-- Records to use follows --

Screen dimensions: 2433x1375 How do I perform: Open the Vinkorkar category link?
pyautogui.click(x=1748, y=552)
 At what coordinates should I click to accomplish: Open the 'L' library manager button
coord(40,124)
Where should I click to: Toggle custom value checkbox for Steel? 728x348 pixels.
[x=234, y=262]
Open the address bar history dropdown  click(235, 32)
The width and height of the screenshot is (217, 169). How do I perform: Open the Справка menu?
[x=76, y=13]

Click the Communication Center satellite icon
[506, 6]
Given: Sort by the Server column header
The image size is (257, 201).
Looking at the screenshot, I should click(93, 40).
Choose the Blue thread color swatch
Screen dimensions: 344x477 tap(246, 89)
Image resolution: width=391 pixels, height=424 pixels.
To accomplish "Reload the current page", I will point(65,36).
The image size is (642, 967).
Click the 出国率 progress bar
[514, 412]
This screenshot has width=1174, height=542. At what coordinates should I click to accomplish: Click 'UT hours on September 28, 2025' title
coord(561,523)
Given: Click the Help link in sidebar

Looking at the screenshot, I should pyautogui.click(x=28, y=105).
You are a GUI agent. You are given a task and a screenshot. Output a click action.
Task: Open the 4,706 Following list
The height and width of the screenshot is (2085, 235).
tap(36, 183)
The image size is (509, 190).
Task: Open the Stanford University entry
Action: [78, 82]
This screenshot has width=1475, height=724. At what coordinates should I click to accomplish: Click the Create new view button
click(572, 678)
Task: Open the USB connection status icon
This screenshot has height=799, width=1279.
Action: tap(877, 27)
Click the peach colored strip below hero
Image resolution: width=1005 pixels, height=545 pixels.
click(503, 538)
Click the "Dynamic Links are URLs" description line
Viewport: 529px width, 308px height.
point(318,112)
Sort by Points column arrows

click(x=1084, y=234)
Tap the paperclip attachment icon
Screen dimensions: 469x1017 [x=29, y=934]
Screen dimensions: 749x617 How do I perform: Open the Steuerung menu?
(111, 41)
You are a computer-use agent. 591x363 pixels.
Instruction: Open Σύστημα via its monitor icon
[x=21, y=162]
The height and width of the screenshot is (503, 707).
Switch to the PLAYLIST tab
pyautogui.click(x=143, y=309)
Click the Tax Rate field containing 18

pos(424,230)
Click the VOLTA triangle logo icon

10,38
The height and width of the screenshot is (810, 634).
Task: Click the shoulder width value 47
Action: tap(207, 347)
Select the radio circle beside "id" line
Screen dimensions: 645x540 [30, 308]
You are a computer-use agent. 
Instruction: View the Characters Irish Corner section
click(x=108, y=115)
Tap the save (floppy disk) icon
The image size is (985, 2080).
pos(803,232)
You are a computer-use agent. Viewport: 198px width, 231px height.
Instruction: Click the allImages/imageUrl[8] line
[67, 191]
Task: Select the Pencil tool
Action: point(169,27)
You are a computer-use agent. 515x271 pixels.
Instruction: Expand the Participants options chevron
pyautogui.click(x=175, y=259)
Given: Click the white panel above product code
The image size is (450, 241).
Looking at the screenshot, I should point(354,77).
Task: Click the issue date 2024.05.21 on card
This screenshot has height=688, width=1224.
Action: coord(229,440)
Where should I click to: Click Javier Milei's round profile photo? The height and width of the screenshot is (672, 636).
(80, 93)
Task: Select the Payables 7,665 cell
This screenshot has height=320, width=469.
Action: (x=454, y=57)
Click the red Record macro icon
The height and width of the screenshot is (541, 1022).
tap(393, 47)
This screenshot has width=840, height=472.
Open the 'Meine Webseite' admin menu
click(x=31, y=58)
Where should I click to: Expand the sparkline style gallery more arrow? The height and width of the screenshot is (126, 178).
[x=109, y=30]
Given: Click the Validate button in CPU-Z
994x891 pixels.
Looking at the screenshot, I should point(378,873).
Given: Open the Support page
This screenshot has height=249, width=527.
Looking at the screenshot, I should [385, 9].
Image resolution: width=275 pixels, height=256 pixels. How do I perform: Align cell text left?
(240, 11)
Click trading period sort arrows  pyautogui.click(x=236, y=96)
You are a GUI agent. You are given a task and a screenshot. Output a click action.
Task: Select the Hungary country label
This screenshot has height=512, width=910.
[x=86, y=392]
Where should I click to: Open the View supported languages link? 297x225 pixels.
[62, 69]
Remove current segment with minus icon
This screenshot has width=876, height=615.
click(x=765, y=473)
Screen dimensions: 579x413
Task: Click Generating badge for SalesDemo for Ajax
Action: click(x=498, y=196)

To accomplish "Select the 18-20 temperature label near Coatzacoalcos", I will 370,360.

-- Records to use concluded --

What you need to do: Retype all the data verbatim.

Solution:
Screen dimensions: 2433x1375 How do I perform: Open the Vinkorkar category link?
pyautogui.click(x=1748, y=552)
 At what coordinates should I click to accomplish: Open the 'L' library manager button
coord(40,124)
Where should I click to: Toggle custom value checkbox for Steel? 728x348 pixels.
[x=234, y=262]
Open the address bar history dropdown  click(235, 32)
The width and height of the screenshot is (217, 169). How do I perform: Open the Справка menu?
[x=76, y=13]

Click the Communication Center satellite icon
[506, 6]
Given: Sort by the Server column header
The image size is (257, 201).
Looking at the screenshot, I should click(93, 40).
Choose the Blue thread color swatch
Screen dimensions: 344x477 tap(246, 89)
Image resolution: width=391 pixels, height=424 pixels.
To accomplish "Reload the current page", I will point(65,36).
The image size is (642, 967).
Click the 出国率 progress bar
[514, 412]
This screenshot has width=1174, height=542. At what coordinates should I click to accomplish: Click 'UT hours on September 28, 2025' title
coord(561,523)
Given: Click the Help link in sidebar

Looking at the screenshot, I should pyautogui.click(x=28, y=105).
You are a GUI agent. You are given a task and a screenshot. Output a click action.
Task: Open the 4,706 Following list
The height and width of the screenshot is (2085, 235).
tap(36, 183)
The image size is (509, 190).
Task: Open the Stanford University entry
Action: [78, 82]
This screenshot has width=1475, height=724. At what coordinates should I click to accomplish: Click the Create new view button
click(572, 678)
Task: Open the USB connection status icon
This screenshot has height=799, width=1279.
Action: tap(877, 27)
Click the peach colored strip below hero
Image resolution: width=1005 pixels, height=545 pixels.
click(503, 538)
Click the "Dynamic Links are URLs" description line
Viewport: 529px width, 308px height.
point(318,112)
Sort by Points column arrows

click(x=1084, y=234)
Tap the paperclip attachment icon
Screen dimensions: 469x1017 [x=29, y=934]
Screen dimensions: 749x617 How do I perform: Open the Steuerung menu?
(111, 41)
You are a computer-use agent. 591x363 pixels.
Instruction: Open Σύστημα via its monitor icon
[x=21, y=162]
The height and width of the screenshot is (503, 707).
Switch to the PLAYLIST tab
pyautogui.click(x=143, y=309)
Click the Tax Rate field containing 18

pos(424,230)
Click the VOLTA triangle logo icon

10,38
The height and width of the screenshot is (810, 634).
Task: Click the shoulder width value 47
Action: tap(207, 347)
Select the radio circle beside "id" line
Screen dimensions: 645x540 [30, 308]
You are a computer-use agent. 
Instruction: View the Characters Irish Corner section
click(x=108, y=115)
Tap the save (floppy disk) icon
The image size is (985, 2080).
pos(803,232)
You are a computer-use agent. Viewport: 198px width, 231px height.
Instruction: Click the allImages/imageUrl[8] line
[67, 191]
Task: Select the Pencil tool
Action: point(169,27)
You are a computer-use agent. 515x271 pixels.
Instruction: Expand the Participants options chevron
pyautogui.click(x=175, y=259)
Given: Click the white panel above product code
The image size is (450, 241).
Looking at the screenshot, I should point(354,77).
Task: Click the issue date 2024.05.21 on card
This screenshot has height=688, width=1224.
Action: coord(229,440)
Where should I click to: Click Javier Milei's round profile photo? The height and width of the screenshot is (672, 636).
(80, 93)
Task: Select the Payables 7,665 cell
This screenshot has height=320, width=469.
Action: (x=454, y=57)
Click the red Record macro icon
The height and width of the screenshot is (541, 1022).
tap(393, 47)
This screenshot has width=840, height=472.
Open the 'Meine Webseite' admin menu
click(x=31, y=58)
Where should I click to: Expand the sparkline style gallery more arrow? The height and width of the screenshot is (126, 178).
[x=109, y=30]
Given: Click the Validate button in CPU-Z
994x891 pixels.
Looking at the screenshot, I should point(378,873).
Given: Open the Support page
This screenshot has height=249, width=527.
Looking at the screenshot, I should [385, 9].
Image resolution: width=275 pixels, height=256 pixels. How do I perform: Align cell text left?
(240, 11)
Click trading period sort arrows  pyautogui.click(x=236, y=96)
You are a GUI agent. You are given a task and a screenshot. Output a click action.
Task: Select the Hungary country label
This screenshot has height=512, width=910.
[x=86, y=392]
Where should I click to: Open the View supported languages link? 297x225 pixels.
[62, 69]
Remove current segment with minus icon
This screenshot has width=876, height=615.
click(x=765, y=473)
Screen dimensions: 579x413
Task: Click Generating badge for SalesDemo for Ajax
Action: click(x=498, y=196)

To accomplish "Select the 18-20 temperature label near Coatzacoalcos", I will 370,360.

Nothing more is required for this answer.